**Фрагмент текста:**
Таким образом, Олег Святославич стал наместником византийского императора в нефтеносных районах Причерноморья, что подтверждается также известной печатью князя, в легенде которой перечислены эти районы: «Господи, помоги Михаилу, архонту Матрахи, Зихии и всей Хазарии»[55].
Вторичное появление Олега в Тмутаракани носило иной, нежели это было прежде, характер. Если в 1079 году он даже не был соправителем своего брата Романа, то в 1083 году это уже самостоятельный князь, противопоставивший себя коалиции русских князей. Свидетельств тому немало. Прежде всего, это наличие печатей как самого Олега Святославича, так и его жены Феофании, со столь же громкой титулатурой: «Господи, помоги рабе твоей Феофано, архонтисе Росии, Музалониссе»[56].
Очень символичен и тот факт, что Олег именует себя и свою жену «архонтом» и «архонтисой». В данном случае титул «архонт» имеет не только значение «наместник», «обладатель власти», здесь греческое «архон» соответствует хазарскому «каган», или в Киевской Руси «великий князь»[57]. В данной связи любопытно, что предки Олега – его отец Святослав Ярославич (бывший князь Тмутараканский) и дед Ярослав Мудрый – кроме того, что они были великие князья киевские, имели еще и титул кагана. Да и сам Олег именовался, вероятно, «каганом». Подтверждение этому мы видим в «Слове», где Олег имеет титул кагана: «Рекъ Боянь и ходы на [Ходына] Святъславля п?снотворца старого времени Ярославля, Ольгова коганя хоти…»[58]. По мнению А. П. Новосельцева, к концу XI – началу XII века титул «каган» был уже архаичен, лишь «на задворках “империи Рюриковичей” в Тмутаракани этот титул мог известное время сохраняться»[59].
Внимание многих исследователей уже давно привлекают географические названия, перечисленные на легендах печатей Олега и Феофании. Так, Олег владеет не только Тмутараканью, но и сопредельными территориями – Зихией и всей Хазарией, – т. е. довольно обширной областью, охватывающей Предкавказье (бассейн реки Кубань), Причерноморье и Приазовье. В титуле Феофании спор вызывало географическое название «Росия». Некоторые авторы видели в этом указание на принадлежность к Киевской Руси. Однако В. Л. Янин считает, что владельцем печати могло быть только лицо, «обладающее реальной властью, но каких-либо территориальных указаний этот титул в себе не содержит, кроме самого общего указания на Русь»[60].
То есть в титуле Феофании нет никакой двусмысленности, кроме того, что он просто указывает, что жена Олега Святославича получила город Росию в свое владение, возможно, по брачному договору. «Передача византийской аристократке номинальной власти над частью Тмутараканского княжества могла быть компенсацией за оказанную помощь»[61].

**Что требуется:** Как перевести на английский язык предложение «Вторичное появление Олега в Тмутаракани носило иной, нежели это было прежде, характер.» из фрагмента об Олеге Святославиче?

**Исходные данные:**
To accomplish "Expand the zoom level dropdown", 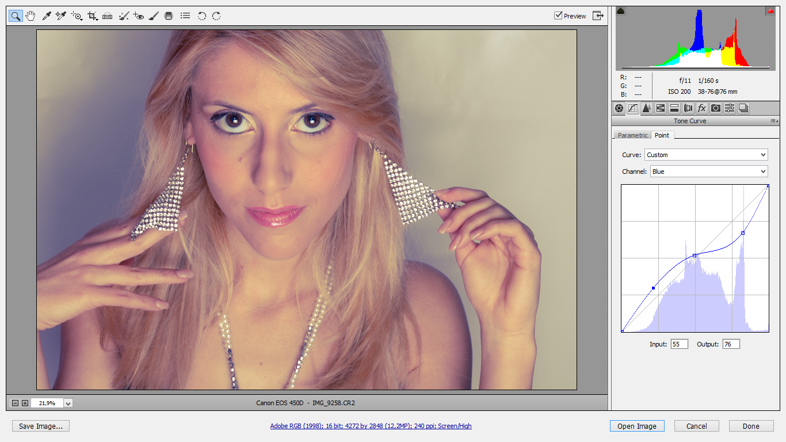I will tap(68, 403).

**Ответ к заданию:** Oleg's second appearance in Tmutarakan was different in character from what it had been before.